Non c'è da stupirsi che la Commissione Europea disapprovi una manovra economica che non trova sostegno neanche dal mondo dell'industria in quanto depressiva e assistenzialistica. Un DEF che contiene una serie di provvedimenti che portano ad un aumento del disavanzo strutturale e lascia prevedere un futuro incerto che, inevitabilmente, innervosisce gli investitori con evidenti ripercussioni sui mercati finanziari (aumento del differenziale tra titoli di Stato italiani e tedeschi, lo "spread") e di conseguenza danneggia i risparmiatori.

I due punti che ritengo maggiormente discutibili nella manovra del governo Conte e che potrebbero determinarne una breve durata sono i "cavalli di battaglia" dei due vicepremier, Di Maio e Salvini, rispettivamente: "Il reddito di cittadinanza" e "La pace fiscale".

Il reddito di cittadinanza, che taluni potrebbero erroneamente intenderlo come un atto politico rivolto ad attuare un certo tipo di riformismo avente l'obiettivo di estendere ad una più ampia platea il sistema del welfare nel nostro Paese, avvicinandolo a quello dei Paesi del Nord Europa, è in realtà un provvedimento che porterà solo ad un rallentamento dello sviluppo economico ed alla riduzione dello stimolo a cercare lavoro per alcune fasce di soggetti che saranno, al limite, ancora più attratti verso forme di lavoro in nero.

La pace fiscale che, tra "manine" e ripensamenti, ha rischiato di mettere in crisi la tenuta del governo, nonostante l'intesa raggiunta con l'eliminazione delle parti riguardanti la sua ipotizzata estensione anche ai reati tributari ed ai capitali illecitamente trasferiti all'estero, è da considerarsi, a tutti gli effetti, un condono che, come tutti i simili provvedimenti che lo hanno preceduto, va a premiare i soliti furbetti.
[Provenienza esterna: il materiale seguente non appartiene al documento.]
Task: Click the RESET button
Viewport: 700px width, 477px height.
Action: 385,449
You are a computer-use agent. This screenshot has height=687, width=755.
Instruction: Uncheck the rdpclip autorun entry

Fino a poco tempo fa si urlava "manette agli evasori ! ", oggi evidentemente il clima è cambiato. Chi ha votato 5 Stelle e applaude al provvedimento, non si rende bene conto di quanto sia diseducativo il messaggio che tale provvedimento rilancia. Stimola all'evasione fiscale e deprime gli onesti. Possibile non sia chiaro quanto carente è la manovra che il Parlamento si appresta a discutere, sul fronte dell'evasione fiscale? Un'evasione fiscale che sottrae molti miliardi di euro di risorse (si parla di 100-150 miliardi all'anno...) e che con le giuste riforme e dando migliori strumenti agli organi preposti, potrebbe fornire le risorse finanziarie necessarie al Governo.

Senza entrare in merito agli altri provvedimenti, tra cui la flat tax su cui ci sarebbe da aprire un dibattito in merito i criteri di applicazione - partite IVA (SI) dipendenti (NO) – ritengo, nella speranza di essere sconfessato dai fatti, che il problema non sia legato al valore numerico del 2,4% che indica deficit nominale, ma per una manovra che non stimola la crescita necessaria per coprire gli investimenti. Una scelta che a breve andrà ad incidere sui risparmiatori, il welfare ed inevitabilmente sulle prossime generazioni.